_WORK INSTRUCTIONS_
Report each line of the data below that contains the string "screenshot", matching case exactly.

_PROVIDED RECORDS_
════════════════

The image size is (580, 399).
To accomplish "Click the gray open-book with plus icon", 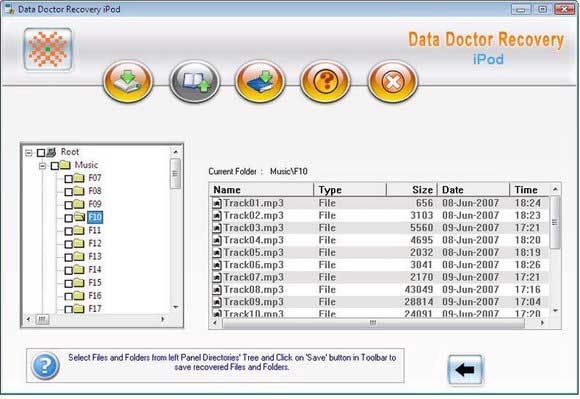I will coord(195,81).
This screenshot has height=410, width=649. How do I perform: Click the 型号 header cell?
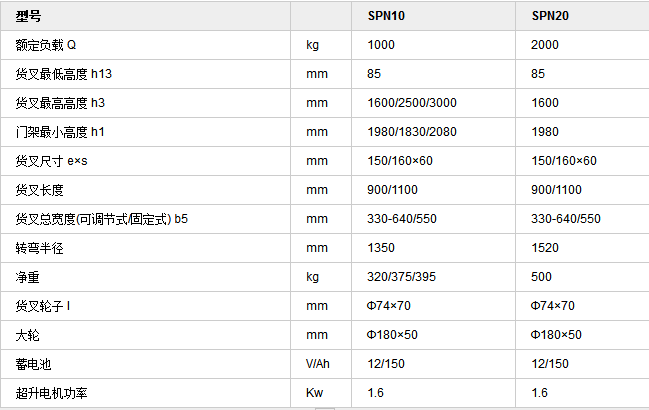pos(28,16)
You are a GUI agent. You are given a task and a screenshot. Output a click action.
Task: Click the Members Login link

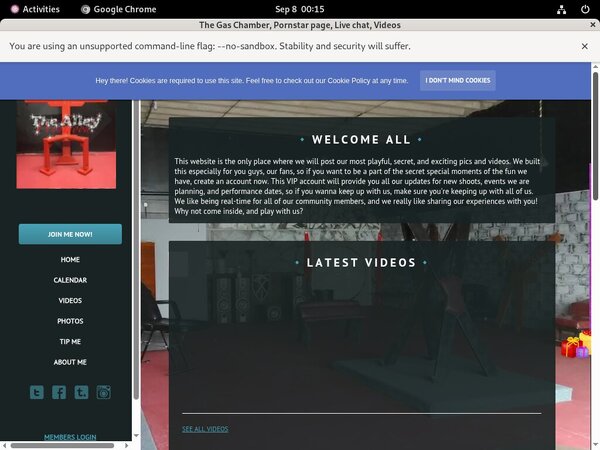coord(70,437)
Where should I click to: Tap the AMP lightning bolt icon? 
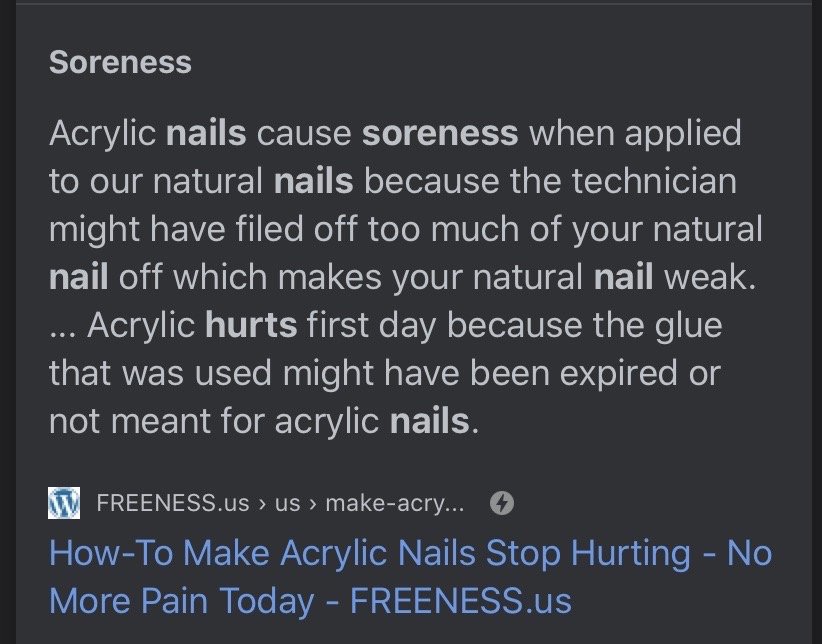coord(502,503)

════════════════

_RESPONSE TO THE TASK_
This screenshot has height=410, width=649. How do I perform: Click the 型号 header cell?
You are a GUI agent. You are given a task and a screenshot. Output a click action.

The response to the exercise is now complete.